▶ **YOUR OBJECTIVE**:
Below are some records. Write out the line that contains "Place cursor in aspnetUserLogins query line" and all lines after it, exactly, but not the pictures.
Top of MATERIAL PROVIDED
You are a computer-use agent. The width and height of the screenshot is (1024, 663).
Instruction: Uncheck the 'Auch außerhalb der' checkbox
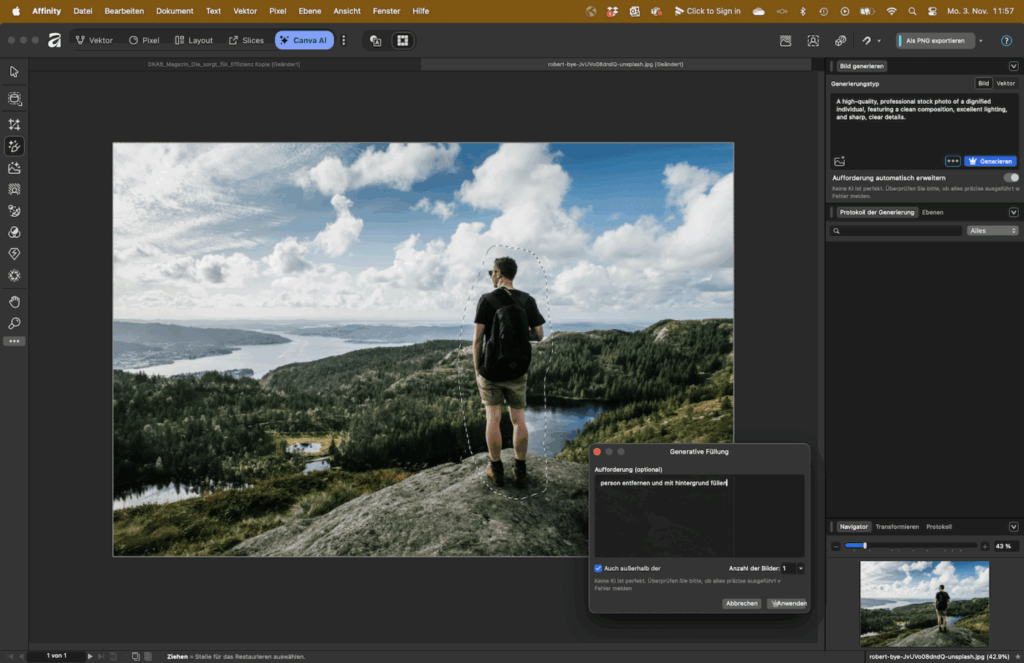coord(598,568)
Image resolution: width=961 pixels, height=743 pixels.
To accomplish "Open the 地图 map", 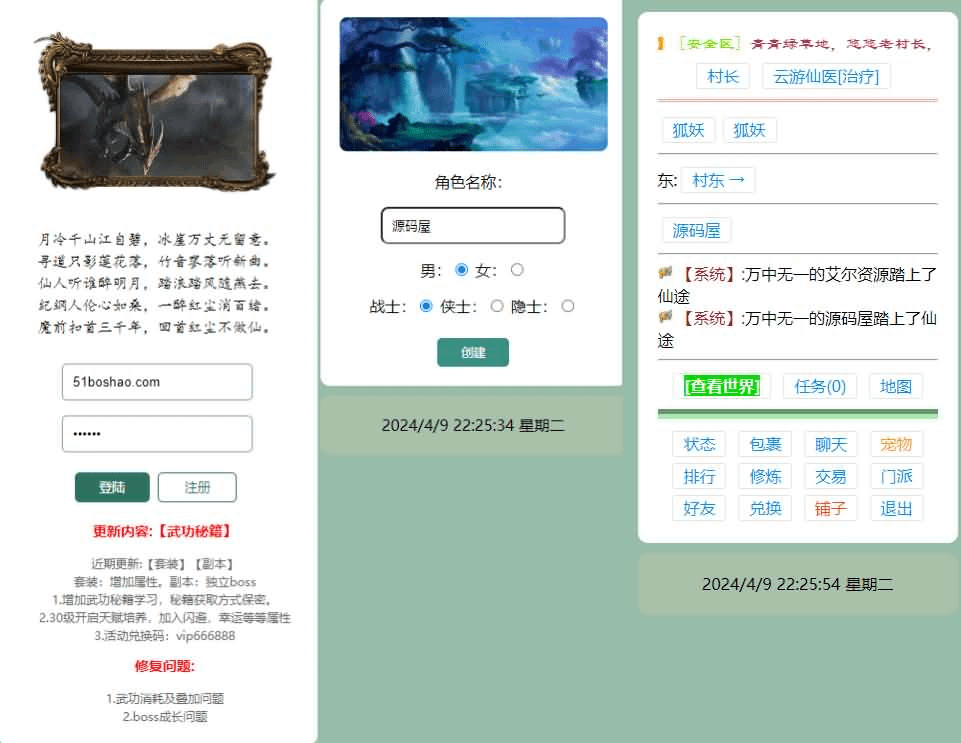I will (x=896, y=386).
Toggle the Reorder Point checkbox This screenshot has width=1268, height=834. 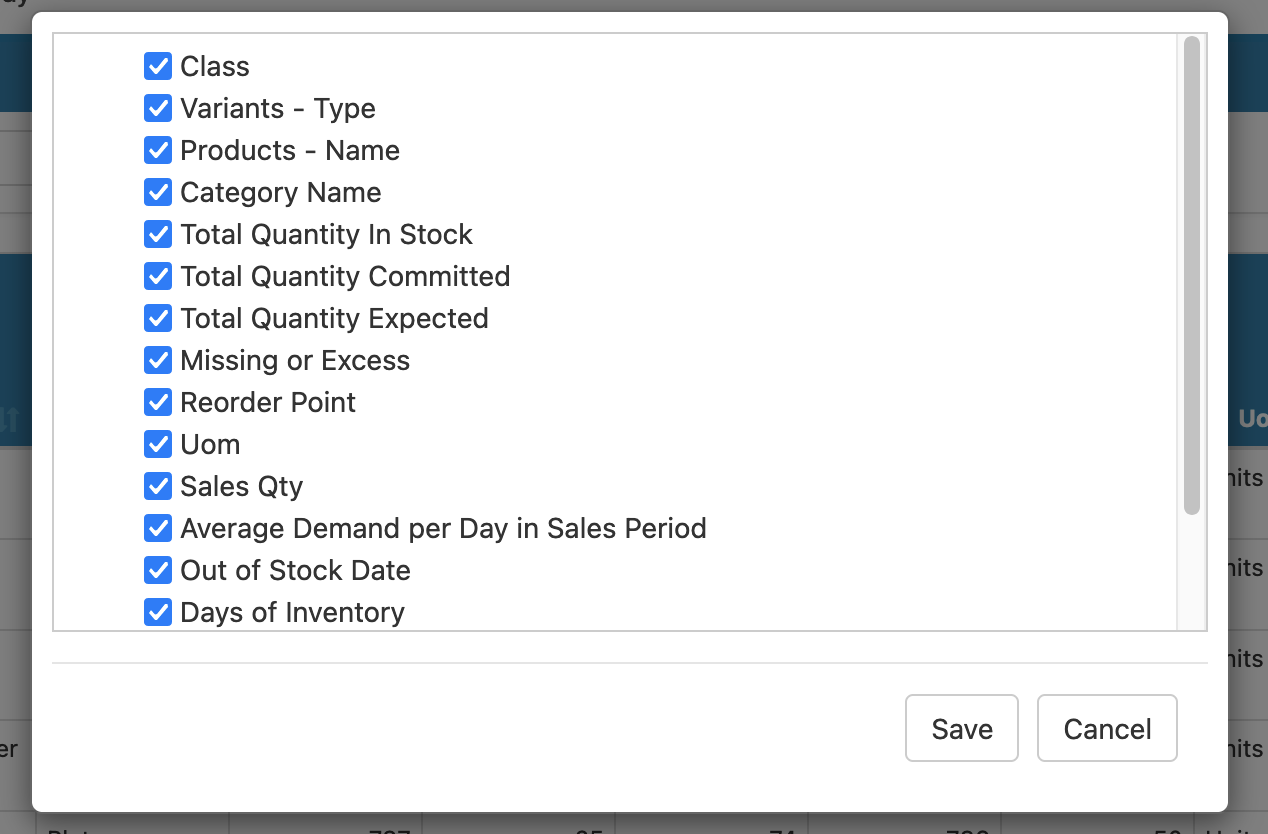coord(158,402)
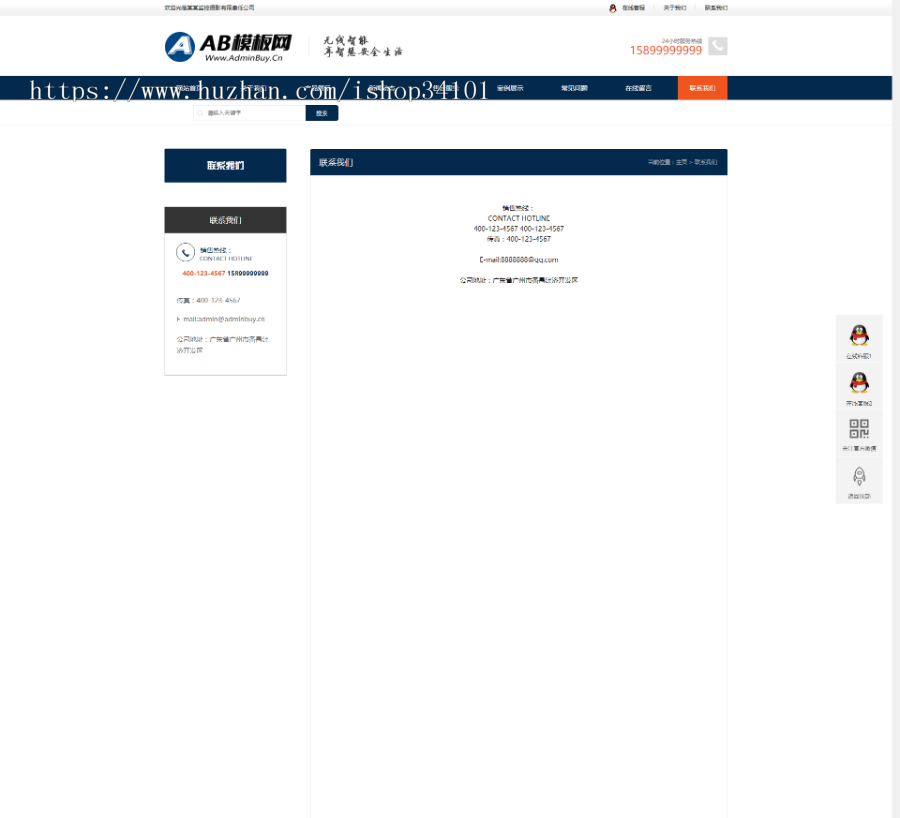Open the WeChat QR code icon

[x=857, y=430]
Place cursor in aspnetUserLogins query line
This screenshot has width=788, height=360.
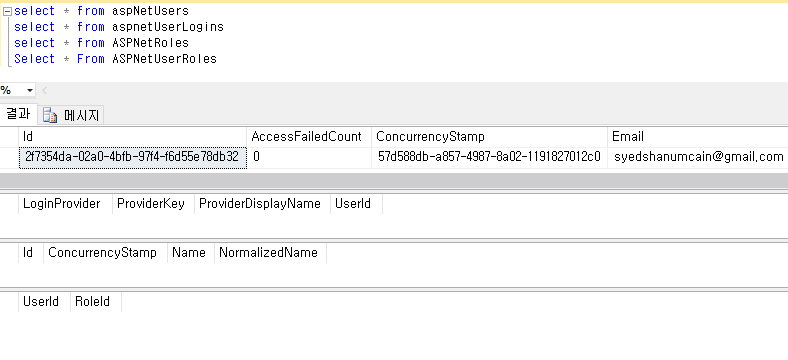point(119,27)
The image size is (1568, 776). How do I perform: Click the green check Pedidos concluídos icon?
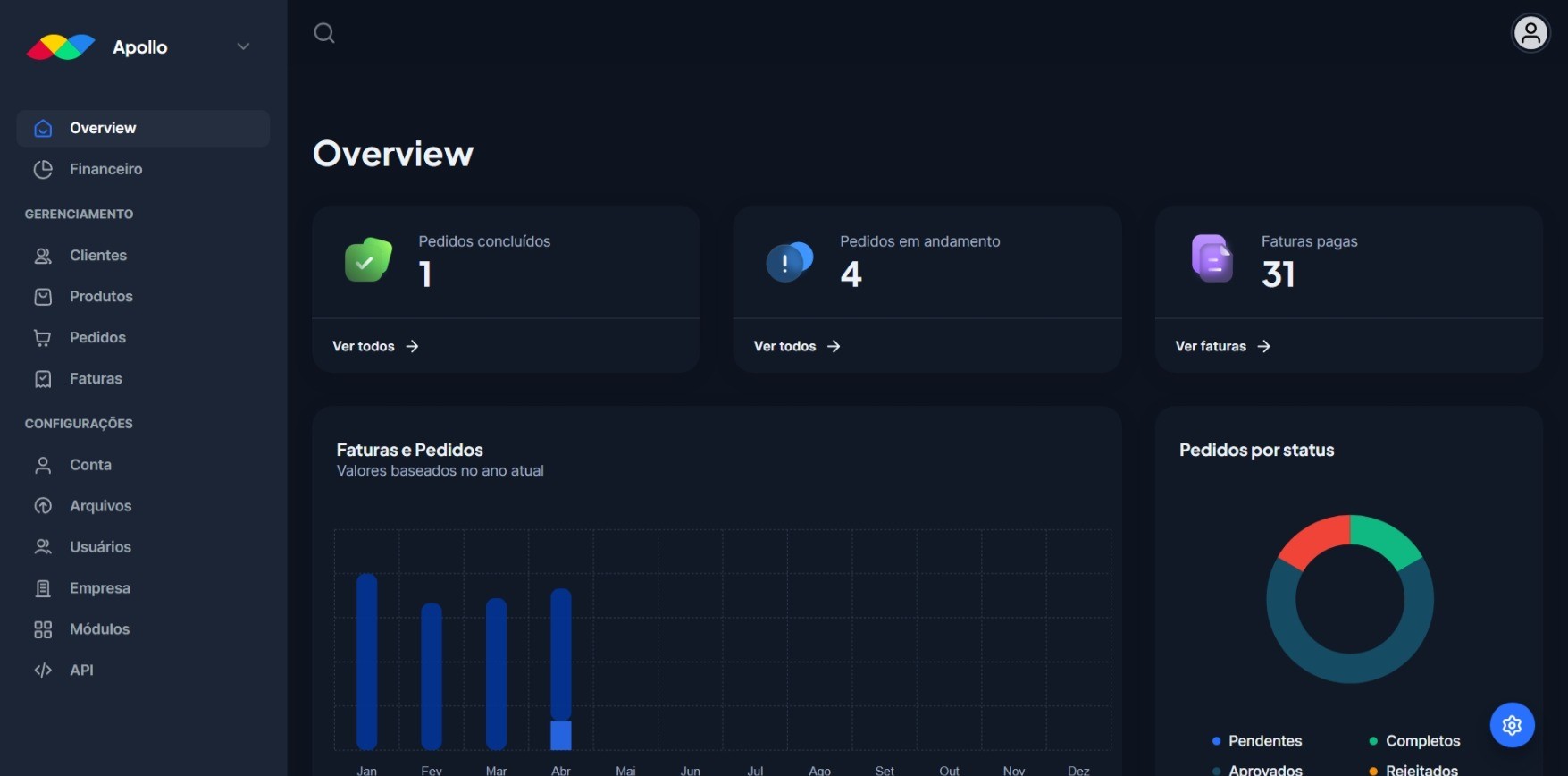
Bottom of MATERIAL PROVIDED
▶ **OUTPUT OF THE TASK**:
Place cursor in aspnetUserLogins query line
This screenshot has width=788, height=360.
point(119,27)
The image size is (1568, 776). How do I perform: Click the green check Pedidos concluídos icon?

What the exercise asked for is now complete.